I’ve been asked so many times to share the recipe that I’m using and to help others to create their own sourdough starter, that I’ll address in another post, but for now, please find below the recipe that I’m using with incredible results:
Basic Recipe
You can use this recipe and then add the flavours as you wish.
- 85g sourdough starter
- 375ml warm water (body temperature)
- 675g white bread flour
- 15g sea salt flakes
- Whisk the starter into the water.
- In a large bowl, mix the flour and salt.
- Add the water and starter liquid to the flour and salt mix and work together with your hands until you have fully incorporate all of the liquid. The dough may still be a little ‘rough’ at this stage, but don’t worry, you haven’t failed to make a sourdough, there are still many steps to be followed.
- Rub your hands together above the bowl to get all the dough off.

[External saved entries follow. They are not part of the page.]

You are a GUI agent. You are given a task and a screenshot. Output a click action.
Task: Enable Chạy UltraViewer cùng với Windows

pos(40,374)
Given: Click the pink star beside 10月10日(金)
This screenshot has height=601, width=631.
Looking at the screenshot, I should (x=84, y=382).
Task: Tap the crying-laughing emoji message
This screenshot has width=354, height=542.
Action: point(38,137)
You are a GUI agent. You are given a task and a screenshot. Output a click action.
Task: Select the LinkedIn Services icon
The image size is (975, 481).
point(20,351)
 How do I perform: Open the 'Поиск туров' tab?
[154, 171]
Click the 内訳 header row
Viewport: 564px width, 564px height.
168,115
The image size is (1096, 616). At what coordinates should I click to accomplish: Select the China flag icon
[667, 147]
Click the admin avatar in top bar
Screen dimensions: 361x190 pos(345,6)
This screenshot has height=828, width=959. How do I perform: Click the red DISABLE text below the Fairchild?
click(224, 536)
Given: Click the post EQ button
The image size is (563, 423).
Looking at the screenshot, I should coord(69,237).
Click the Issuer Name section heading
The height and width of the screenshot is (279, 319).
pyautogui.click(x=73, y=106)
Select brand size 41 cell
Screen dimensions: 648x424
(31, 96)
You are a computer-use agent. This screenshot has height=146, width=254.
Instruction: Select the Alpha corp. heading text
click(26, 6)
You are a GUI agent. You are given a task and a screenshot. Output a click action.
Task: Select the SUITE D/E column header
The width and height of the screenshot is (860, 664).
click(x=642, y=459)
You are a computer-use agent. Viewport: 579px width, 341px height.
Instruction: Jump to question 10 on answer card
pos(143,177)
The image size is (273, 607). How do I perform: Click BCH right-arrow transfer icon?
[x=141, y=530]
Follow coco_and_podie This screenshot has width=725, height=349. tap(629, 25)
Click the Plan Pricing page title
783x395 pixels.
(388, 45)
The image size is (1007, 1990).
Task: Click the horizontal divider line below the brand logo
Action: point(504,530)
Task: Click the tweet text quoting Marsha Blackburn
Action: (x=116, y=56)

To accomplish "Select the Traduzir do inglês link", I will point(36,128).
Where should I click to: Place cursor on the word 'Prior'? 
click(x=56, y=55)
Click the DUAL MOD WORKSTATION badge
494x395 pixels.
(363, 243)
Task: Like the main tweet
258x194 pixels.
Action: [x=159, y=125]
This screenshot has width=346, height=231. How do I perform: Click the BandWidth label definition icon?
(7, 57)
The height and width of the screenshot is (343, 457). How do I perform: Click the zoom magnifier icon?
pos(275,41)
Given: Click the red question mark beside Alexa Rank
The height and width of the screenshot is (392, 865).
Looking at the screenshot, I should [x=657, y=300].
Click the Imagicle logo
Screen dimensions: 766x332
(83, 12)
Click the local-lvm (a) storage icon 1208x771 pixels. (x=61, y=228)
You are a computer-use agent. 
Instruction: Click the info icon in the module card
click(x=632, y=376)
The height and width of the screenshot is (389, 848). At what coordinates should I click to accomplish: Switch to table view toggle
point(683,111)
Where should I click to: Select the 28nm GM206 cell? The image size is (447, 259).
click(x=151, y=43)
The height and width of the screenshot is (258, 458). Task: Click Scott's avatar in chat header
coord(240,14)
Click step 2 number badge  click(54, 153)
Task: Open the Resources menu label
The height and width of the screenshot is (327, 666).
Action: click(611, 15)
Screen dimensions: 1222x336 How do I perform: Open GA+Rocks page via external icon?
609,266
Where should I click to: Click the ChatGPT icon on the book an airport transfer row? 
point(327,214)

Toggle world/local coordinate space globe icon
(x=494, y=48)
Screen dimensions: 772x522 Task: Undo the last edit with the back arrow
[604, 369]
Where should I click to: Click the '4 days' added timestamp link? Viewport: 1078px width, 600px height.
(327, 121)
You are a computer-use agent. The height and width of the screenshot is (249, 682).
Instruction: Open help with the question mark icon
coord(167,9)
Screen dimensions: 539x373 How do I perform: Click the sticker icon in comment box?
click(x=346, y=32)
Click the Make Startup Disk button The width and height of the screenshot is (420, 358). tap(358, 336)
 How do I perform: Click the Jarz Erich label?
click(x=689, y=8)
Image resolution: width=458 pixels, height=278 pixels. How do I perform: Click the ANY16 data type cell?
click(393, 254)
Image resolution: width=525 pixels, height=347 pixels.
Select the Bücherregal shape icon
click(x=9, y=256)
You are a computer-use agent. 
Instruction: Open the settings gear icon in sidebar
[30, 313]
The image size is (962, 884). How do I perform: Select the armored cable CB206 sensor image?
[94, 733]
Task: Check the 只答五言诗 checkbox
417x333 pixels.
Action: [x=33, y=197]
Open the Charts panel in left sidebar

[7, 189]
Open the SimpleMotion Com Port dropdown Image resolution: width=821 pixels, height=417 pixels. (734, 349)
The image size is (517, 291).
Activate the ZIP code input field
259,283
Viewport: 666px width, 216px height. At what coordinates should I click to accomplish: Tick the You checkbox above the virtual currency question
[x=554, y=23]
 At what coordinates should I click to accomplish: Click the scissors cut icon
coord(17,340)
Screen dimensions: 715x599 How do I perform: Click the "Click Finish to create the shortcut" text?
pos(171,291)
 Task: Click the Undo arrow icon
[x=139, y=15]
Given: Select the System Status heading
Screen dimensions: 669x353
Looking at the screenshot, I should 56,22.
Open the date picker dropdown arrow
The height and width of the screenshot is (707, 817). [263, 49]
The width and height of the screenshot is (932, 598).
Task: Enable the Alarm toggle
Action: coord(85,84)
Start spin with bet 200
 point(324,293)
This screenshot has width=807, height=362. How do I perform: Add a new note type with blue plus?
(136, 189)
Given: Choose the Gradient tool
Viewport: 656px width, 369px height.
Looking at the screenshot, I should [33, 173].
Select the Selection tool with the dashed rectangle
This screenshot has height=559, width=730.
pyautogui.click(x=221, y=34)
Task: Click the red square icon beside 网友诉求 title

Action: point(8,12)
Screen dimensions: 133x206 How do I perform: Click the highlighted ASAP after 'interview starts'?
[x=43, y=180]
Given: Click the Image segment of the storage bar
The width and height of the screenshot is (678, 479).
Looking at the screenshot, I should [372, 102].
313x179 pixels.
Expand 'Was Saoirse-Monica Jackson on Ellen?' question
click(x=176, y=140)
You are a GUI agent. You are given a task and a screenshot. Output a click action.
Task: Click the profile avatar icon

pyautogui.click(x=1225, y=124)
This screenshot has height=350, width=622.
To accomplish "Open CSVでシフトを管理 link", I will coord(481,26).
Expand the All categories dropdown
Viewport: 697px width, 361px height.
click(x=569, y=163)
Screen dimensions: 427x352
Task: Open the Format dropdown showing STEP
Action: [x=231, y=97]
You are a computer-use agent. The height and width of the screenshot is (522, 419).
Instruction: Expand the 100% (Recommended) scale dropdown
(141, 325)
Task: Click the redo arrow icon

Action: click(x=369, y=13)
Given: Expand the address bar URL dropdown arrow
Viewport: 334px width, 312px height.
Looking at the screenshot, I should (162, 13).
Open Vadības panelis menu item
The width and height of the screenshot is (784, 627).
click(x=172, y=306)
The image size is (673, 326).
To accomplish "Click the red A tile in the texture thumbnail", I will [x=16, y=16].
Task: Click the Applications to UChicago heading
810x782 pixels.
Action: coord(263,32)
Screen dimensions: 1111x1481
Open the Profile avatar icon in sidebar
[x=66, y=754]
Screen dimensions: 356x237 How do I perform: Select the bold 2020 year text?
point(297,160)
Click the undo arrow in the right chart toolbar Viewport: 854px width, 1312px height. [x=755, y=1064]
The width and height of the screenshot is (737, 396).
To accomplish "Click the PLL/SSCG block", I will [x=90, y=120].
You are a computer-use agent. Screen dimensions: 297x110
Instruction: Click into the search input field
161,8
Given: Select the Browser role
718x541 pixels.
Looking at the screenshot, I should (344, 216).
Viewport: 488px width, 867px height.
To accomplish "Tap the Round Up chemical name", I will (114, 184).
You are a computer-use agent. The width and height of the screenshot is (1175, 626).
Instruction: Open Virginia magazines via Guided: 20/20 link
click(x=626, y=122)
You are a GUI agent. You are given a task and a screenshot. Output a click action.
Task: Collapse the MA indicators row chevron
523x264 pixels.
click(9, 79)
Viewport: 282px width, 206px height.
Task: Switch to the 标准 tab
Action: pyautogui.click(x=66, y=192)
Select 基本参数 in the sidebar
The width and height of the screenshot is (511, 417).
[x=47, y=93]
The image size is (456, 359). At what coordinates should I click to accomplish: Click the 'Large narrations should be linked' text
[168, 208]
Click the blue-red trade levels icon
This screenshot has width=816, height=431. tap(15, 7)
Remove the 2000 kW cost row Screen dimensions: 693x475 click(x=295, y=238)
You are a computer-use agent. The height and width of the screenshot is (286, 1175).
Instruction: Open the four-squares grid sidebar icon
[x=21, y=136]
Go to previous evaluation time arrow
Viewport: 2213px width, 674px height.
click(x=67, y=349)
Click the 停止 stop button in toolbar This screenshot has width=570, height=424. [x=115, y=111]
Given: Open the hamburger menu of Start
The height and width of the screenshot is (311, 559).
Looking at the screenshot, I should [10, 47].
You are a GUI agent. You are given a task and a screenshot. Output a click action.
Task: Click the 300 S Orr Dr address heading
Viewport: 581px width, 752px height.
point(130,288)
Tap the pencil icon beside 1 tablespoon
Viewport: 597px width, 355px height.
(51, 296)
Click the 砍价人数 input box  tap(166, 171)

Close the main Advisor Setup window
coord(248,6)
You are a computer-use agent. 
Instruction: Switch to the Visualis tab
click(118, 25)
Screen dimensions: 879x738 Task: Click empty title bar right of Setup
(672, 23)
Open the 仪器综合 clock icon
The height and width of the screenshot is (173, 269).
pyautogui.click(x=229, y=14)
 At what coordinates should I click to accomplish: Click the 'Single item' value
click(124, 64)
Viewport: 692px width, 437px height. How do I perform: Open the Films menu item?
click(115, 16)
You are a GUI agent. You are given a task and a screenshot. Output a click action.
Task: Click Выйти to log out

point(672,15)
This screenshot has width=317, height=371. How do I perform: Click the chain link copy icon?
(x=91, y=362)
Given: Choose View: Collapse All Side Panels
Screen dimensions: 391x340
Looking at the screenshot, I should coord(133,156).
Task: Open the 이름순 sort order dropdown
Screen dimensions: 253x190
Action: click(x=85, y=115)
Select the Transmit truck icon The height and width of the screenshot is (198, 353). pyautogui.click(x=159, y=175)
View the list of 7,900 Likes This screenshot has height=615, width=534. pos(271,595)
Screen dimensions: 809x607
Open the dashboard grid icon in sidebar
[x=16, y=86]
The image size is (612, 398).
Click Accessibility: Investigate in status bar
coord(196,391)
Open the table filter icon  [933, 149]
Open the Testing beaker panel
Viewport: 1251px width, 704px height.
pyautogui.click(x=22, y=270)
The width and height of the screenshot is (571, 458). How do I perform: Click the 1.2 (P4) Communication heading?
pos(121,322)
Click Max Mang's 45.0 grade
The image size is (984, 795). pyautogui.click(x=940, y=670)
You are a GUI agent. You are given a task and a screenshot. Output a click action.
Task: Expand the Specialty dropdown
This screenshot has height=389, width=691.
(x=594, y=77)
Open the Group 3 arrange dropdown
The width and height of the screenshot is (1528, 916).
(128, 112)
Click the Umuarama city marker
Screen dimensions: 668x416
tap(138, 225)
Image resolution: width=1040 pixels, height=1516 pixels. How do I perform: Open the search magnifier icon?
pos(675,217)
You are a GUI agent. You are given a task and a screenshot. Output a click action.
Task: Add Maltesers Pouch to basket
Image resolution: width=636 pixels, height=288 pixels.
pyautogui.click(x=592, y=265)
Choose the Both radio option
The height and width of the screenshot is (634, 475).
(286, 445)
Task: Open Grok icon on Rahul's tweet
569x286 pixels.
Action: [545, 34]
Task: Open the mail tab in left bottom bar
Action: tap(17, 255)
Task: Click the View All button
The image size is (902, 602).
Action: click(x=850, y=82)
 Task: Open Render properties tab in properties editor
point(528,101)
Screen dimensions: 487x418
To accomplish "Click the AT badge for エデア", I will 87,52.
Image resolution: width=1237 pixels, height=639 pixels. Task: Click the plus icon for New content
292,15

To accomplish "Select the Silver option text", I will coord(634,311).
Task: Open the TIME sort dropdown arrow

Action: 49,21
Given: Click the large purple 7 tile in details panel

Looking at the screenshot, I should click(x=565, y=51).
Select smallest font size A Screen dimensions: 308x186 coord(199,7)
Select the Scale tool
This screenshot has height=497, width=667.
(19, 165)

- Tightly cover the bowl with cling film to seal it and set your dough aside to rest for about 30 minutes (setting the timer is not required – 25 minutes / 45 minutes / an hour resting won’t hurt or ruin it – do not be a slave to your dough – if you’re relaxed, it’ll be relaxed too).
- Uncover the dough and continue to work the dough in the bowl until there are no lumps left. This can be done easily by grabbing some of the dough from the outside of the bowl, lifting and stretching it upwards before folding it over and pressing it in to the centre of the dough. Continue around the bowl however many times you need to until there are no lumps of flour that you can feel. Alternatively, if you prefer, you can tip your dough out on to a UNFLOURED work surface and work it to get the same end result.
- Your dough will now both look and feel very different. It’ll be formed in to quite a tight ball and won’t be touching the sides of the bowl, This is the point at which we start to let it relax, sleep and rest.
- Cover the bowl again with cling film, and allow to rest at room temperature for about an hour, then put the bowl into the fridge to rest for 24 hours (this is known as retarding the dough).
- If you want to have more of a sour tang to your dough, you can leave the dough at this stage for up to 4 days in the fridge, without worrying about it being spoiled or ruined.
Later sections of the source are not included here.